A new doco feature Topp Twins: Untouchable Girls is marking the pair's "centennial year" - they both turned 50 last May. The revealing film traces the pair's rise from Waikato farmgirls to activist buskers to beloved all-round entertainers. And it affectingly documents Jools' breast cancer ordeal.
It'll make you laugh, it'll make you cry and it will quite possible make you yodel. So as a primer, TimeOut asked the Topps to drag out the family photo album ...
Click on the gallery on the right for pictures
Two little girls
Lynda: The babies. That's Jools and me in our favourite dresses and they're the only dresses we've worn in our lives. The only reason we liked them was because they had little dogs on them. We loved animals when we were little.
Jools: Our auntie had done our hair in curlers too.
The Topp clan (with Mum and Dad and brother Bruce)
Jools: We would have been five or six maybe.
Lynda: Notice one of us has got our hair loose, and the other one hasn't. Mum had put clips in our hair and just before the lady took the photo I pulled my clip out like a rebel.
Jools: And I tell you what's so beautiful about that photo is the hydrangea. It's so Kiwi. Up in the islands you'd have a lovely hibiscus, but no, mum decided to put a whopping great hydrangea in her hair.
Lynda: And dad was beautiful. What a beautiful cocky. Not bad for an old bloody dairy farmer.
In the Saddle
Lynda: This is at a gymkhana as part of the Pony Club and I was riding the big horse called Tosca and the other horse was called Kerry. My horse was a beautiful big horse ...
Jools: ... and my horse was a complete freak. She bucked me off a million times and wouldn't jump or do anything.
Lynda: Our formative years were at the Pony Club, up to about 15, when we were show jumping and doing cross country.
Jools: We stopped competing when we left home.
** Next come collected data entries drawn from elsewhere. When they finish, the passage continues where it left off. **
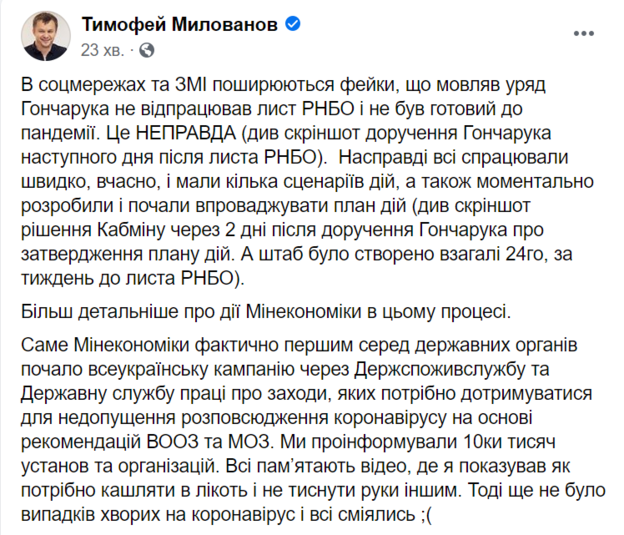Click the globe public-audience icon
Image resolution: width=624 pixels, height=535 pixels.
point(148,48)
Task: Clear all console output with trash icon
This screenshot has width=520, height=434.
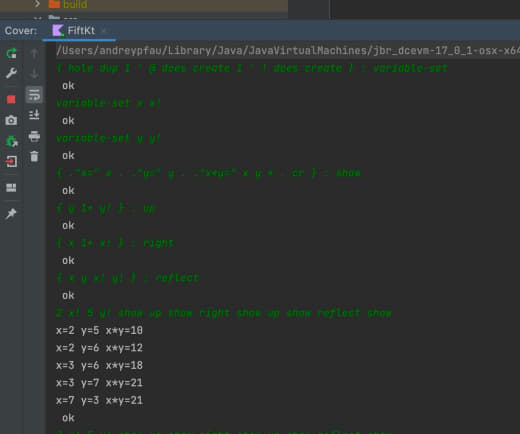Action: click(34, 156)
Lynda: Yeah, and when dad started playing polo becuase he stole all our horses to ride.
School days
Lynda: When we first went to Huntly College we were country kids and the country kids had to basically take the commercial course, which was shorthand typing, acccountancy, baby care, and cooking. I didn't want to get school cert in any of those subjects [so she left school]. But I went back to college and changed all my subjects to ones I wanted to get school cert in. When I went back I was part of the relay team that ran from Wellington to Huntly. And we raised enough money to actually buy a school camp ground in Raglan. It's a beautiful thing.
Life's a beach
Lynda: That's over at Tairua on the Coromandel in our wild teen years. Huntly South Rugby League Club used to go to Tairua every summer and we all used to go and it was like a gang of friends. We had a fabulous time.
Jools: We used to consume large amounts of Waikato beer.
Lynda: That's a picture of the girls sunning themselves on the car. It would've been one of the boys cars. One of the early boy racers of New Zealand.
The army life
Lynda: We'd never been away from home really so the army was a nice little stepping stone into the world. We went to Burnham Military camp, and it was the last time women only were trained, then it became integrated.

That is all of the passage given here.